* [GOAL OF THE EXERCISE]:
Which lines of the records contain the word "with"? Copy each one.

── INFORMATION PROVIDED ──

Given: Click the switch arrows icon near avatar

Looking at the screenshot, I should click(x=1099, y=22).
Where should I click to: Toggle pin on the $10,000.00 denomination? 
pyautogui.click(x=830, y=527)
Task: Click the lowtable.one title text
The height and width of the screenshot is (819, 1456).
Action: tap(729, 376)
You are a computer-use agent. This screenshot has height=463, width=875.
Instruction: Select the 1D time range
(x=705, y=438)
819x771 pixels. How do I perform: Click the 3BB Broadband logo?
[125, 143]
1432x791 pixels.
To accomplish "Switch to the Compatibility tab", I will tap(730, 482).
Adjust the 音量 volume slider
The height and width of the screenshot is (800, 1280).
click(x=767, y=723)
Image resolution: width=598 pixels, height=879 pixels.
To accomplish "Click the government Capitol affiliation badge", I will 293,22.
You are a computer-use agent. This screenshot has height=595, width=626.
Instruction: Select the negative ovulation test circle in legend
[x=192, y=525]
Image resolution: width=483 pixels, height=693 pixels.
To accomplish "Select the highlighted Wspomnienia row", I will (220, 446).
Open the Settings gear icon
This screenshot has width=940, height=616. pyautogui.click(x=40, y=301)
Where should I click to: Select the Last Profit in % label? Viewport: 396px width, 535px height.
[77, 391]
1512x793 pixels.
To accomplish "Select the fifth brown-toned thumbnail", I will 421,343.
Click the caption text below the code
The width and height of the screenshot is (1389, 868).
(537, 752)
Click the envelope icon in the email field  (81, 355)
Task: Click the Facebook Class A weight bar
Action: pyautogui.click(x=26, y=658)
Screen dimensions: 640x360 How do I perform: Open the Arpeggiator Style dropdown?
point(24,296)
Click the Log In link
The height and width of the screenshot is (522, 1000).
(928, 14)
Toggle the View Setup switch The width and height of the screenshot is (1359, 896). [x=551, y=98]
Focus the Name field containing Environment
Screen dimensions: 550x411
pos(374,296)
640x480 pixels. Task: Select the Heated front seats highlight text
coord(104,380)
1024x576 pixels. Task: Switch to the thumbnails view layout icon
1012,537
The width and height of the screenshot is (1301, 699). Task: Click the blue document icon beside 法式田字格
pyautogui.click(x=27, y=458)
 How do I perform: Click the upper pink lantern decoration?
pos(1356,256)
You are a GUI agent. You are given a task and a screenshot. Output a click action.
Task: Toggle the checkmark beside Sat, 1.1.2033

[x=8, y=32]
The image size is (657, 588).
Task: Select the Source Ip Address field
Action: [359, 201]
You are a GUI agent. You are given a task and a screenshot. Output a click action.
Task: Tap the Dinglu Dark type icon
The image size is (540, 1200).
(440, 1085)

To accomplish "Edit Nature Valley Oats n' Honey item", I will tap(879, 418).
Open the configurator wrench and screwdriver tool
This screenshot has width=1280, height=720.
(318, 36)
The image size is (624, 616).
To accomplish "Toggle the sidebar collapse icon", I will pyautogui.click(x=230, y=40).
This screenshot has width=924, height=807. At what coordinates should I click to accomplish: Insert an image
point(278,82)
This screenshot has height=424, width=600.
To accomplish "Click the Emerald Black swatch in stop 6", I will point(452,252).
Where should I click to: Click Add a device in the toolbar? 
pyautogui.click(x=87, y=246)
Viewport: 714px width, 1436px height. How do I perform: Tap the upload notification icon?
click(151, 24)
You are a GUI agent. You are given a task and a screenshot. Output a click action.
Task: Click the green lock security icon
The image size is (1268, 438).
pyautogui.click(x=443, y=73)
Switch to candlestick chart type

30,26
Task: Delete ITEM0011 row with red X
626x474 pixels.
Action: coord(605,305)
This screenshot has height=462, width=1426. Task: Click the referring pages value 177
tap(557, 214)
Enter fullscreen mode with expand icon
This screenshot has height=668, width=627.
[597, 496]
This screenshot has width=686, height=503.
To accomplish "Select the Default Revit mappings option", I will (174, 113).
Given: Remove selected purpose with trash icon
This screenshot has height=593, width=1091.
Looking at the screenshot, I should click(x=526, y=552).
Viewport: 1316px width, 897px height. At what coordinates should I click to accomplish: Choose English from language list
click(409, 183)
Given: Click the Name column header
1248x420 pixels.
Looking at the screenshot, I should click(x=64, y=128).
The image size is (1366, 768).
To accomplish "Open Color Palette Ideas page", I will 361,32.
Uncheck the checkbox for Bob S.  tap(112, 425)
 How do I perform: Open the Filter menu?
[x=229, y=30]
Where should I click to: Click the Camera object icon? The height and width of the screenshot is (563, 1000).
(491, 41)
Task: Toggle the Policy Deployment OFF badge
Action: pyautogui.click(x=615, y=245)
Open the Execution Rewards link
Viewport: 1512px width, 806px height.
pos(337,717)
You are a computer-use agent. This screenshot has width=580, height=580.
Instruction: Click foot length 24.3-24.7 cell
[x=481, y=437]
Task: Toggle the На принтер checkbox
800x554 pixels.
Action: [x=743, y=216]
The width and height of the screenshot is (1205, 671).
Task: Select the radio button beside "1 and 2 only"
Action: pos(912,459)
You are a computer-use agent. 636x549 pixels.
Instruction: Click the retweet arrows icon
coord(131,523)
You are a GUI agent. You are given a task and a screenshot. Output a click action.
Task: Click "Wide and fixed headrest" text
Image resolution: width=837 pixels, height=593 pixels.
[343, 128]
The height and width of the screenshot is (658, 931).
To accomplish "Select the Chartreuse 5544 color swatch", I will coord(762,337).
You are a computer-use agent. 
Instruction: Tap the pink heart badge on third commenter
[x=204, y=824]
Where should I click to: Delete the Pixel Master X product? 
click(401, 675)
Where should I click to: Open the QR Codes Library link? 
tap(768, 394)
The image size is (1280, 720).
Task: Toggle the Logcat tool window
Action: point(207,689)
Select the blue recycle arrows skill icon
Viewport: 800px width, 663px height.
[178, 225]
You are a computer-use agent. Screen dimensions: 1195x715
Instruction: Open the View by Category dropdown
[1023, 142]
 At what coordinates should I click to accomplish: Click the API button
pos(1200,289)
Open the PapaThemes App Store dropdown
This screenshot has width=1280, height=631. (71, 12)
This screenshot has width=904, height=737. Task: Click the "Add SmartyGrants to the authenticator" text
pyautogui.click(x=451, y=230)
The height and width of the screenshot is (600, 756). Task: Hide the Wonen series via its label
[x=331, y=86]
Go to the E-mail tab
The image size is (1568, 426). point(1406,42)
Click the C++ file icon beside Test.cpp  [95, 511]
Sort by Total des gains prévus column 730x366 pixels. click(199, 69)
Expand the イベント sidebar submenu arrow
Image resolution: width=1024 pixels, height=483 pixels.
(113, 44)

───

* [ANSWER BOX]:
Task: Delete ITEM0011 row with red X
Enter fullscreen mode with expand icon
Given: Remove selected purpose with trash icon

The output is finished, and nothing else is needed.